* TASK STATEMENT *
In the copy, include no pictures, but reproduce every record exactly.

********

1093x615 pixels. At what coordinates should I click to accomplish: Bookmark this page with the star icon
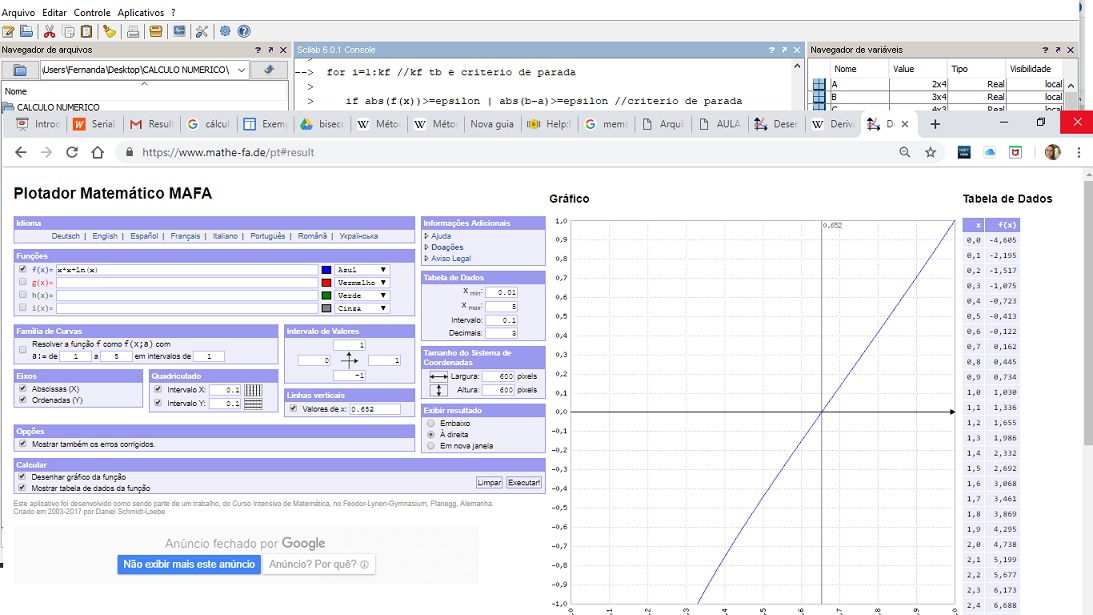click(x=930, y=152)
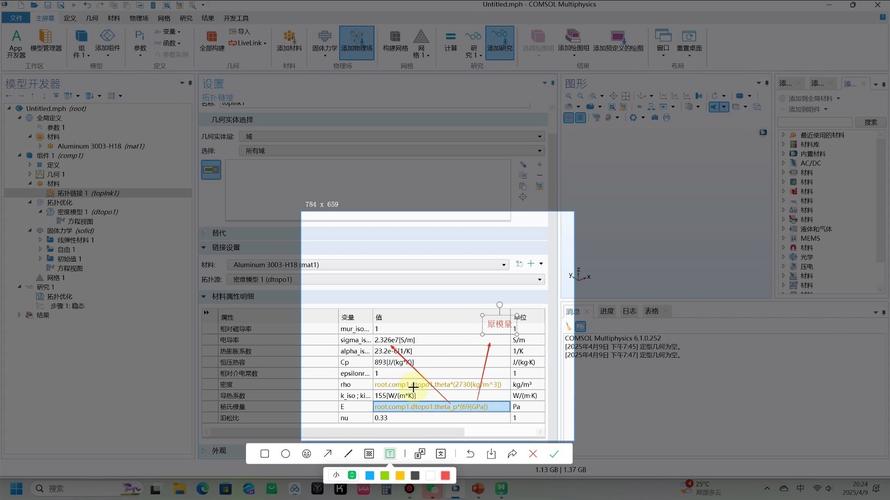Click the 杨氏模量 E value field
890x500 pixels.
(440, 407)
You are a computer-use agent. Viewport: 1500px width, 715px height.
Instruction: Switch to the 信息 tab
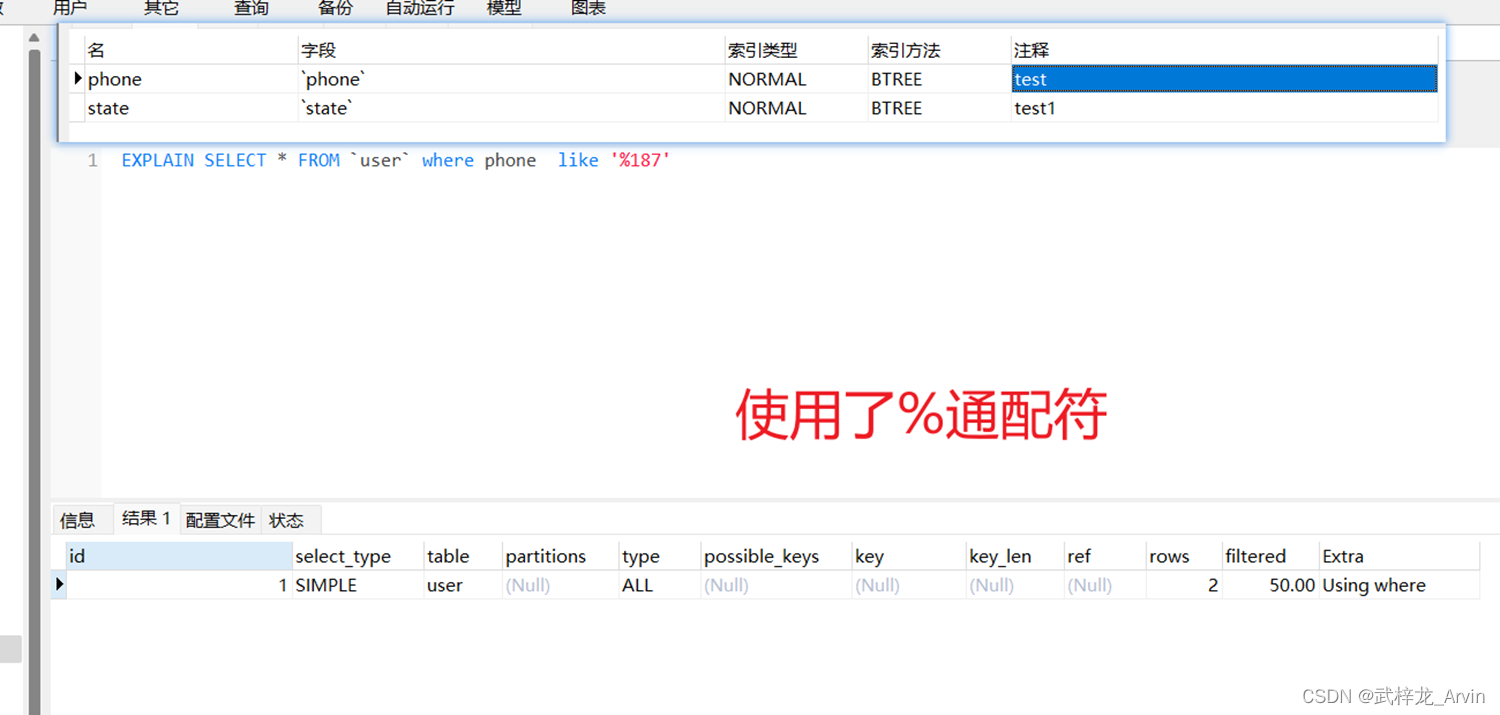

********

* EXERCISE RESULT *
1093x615 pixels. At what coordinates should I click to accomplish: Bookmark this page with the star icon
click(x=930, y=152)
Click the 杨氏模量 E value field
890x500 pixels.
(440, 407)
You are a computer-use agent. Viewport: 1500px width, 715px height.
Instruction: Switch to the 信息 tab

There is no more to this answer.